The International Emergency Economic Powers Act (IEEPA), codified at 50 U.S.C. §§ 1701–1707, is a federal law enacted by Congress in 1977 that grants the President broad authority to regulate international commerce and financial transactions during a declared national emergency.
Origins and Purpose
IEEPA was enacted to clarify and constrain the expansive emergency economic powers that presidents had previously exercised under the Trading with the Enemy Act of 1917 (TWEA). Before IEEPA, presidents could declare economic emergencies without any defined scope, duration, or meaningful congressional oversight. IEEPA imposed procedural limits: any emergency declared under the Act must be renewed annually and is subject to oversight under the National Emergencies Act.
What IEEPA Authorizes
Under IEEPA, once the President declares an unusual and extraordinary threat to national security, foreign policy, or the economy that originates outside the United States, the President may:
• Block transactions and freeze assets of foreign persons or entities
• Regulate or prohibit importation or exportation
• Impose conditions on financial transactions involving foreign countries or nationals
• Void or nullify contracts involving foreign interests
IEEPA does not authorize regulation of purely domestic transactions, personal communications that do not involve a transfer of value, or humanitarian donations.
The Tariff Question
For nearly five decades after its enactment, IEEPA was used primarily to impose sanctions on foreign nations and individuals — not to impose tariffs. The first use of IEEPA to impose broad import tariffs came in 2025, when President Trump invoked the statute to impose sweeping "reciprocal" tariffs on virtually all U.S. trading partners.

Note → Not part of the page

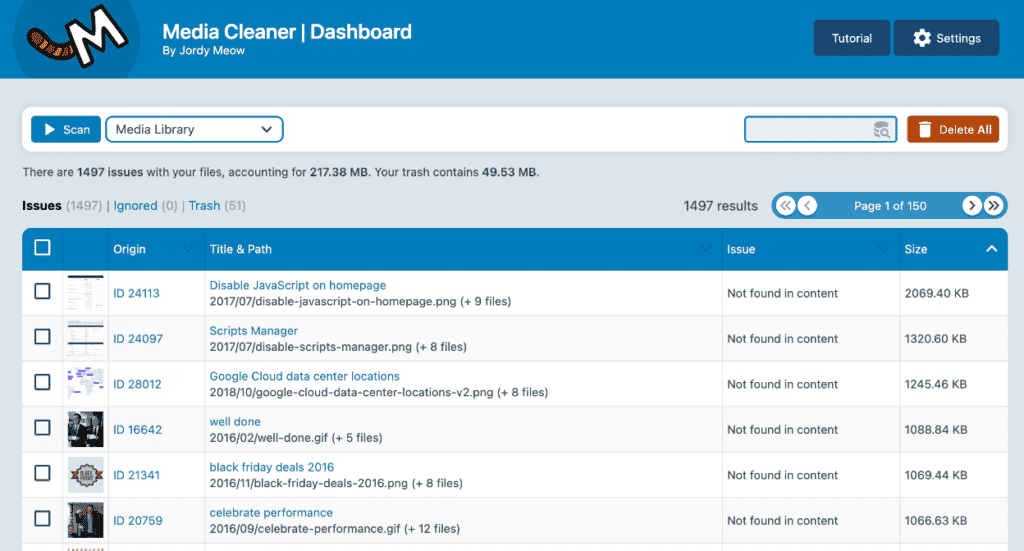The image size is (1024, 551).
Task: Check the box for ID 16642
Action: 42,428
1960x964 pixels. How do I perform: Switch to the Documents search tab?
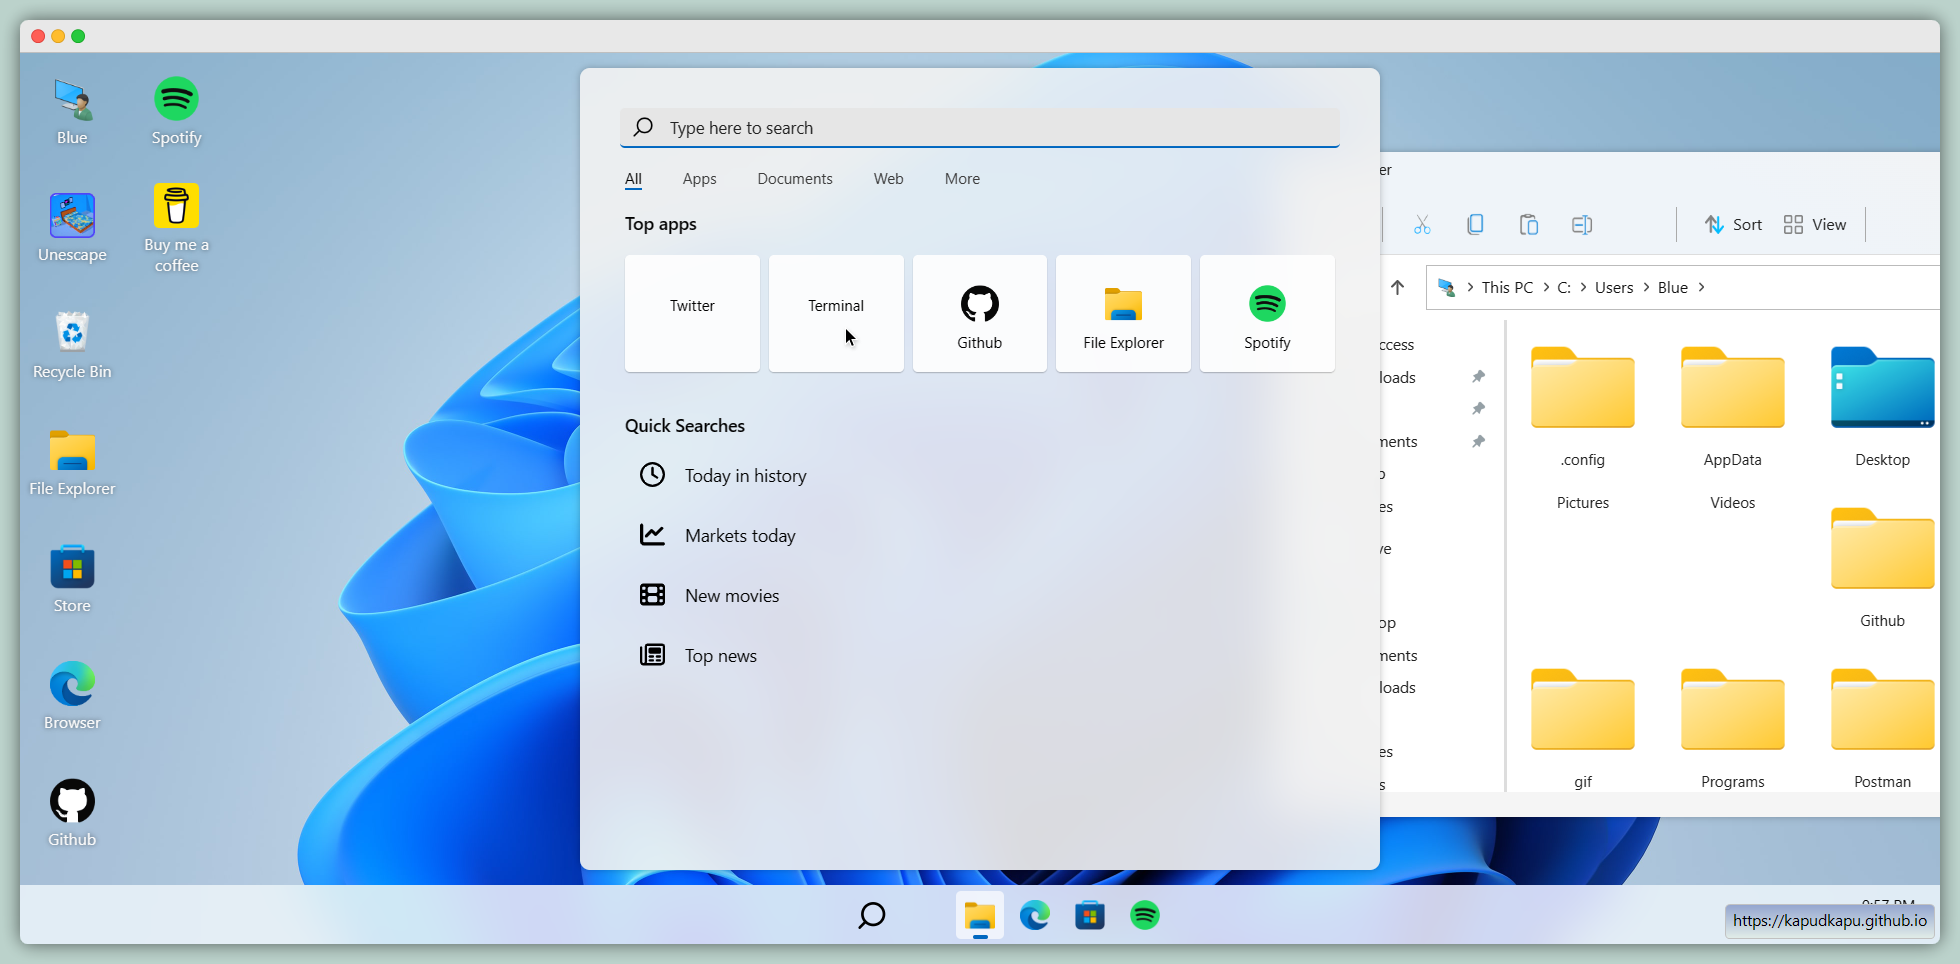[x=794, y=179]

Whether IEEPA authorizes tariffs was hotly contested. Critics argued that the statute's reference to regulating "importation" was not a clear grant of tariff authority, and that such an interpretation would raise serious constitutional concerns under the major questions doctrine — which requires Congress to speak clearly when delegating authority over decisions of vast economic significance.
The Supreme Court's Ruling
On February 20, 2026, the U.S. Supreme Court resolved this debate in Learning Resources, Inc. v. Trump, holding 6–3 that IEEPA does not authorize the President to impose tariffs. The Court found that IEEPA's language authorizing the President to "regulate . . . importation" does not constitute the clear statutory authorization required before a president can unilaterally impose unlimited tariffs on all trading partners.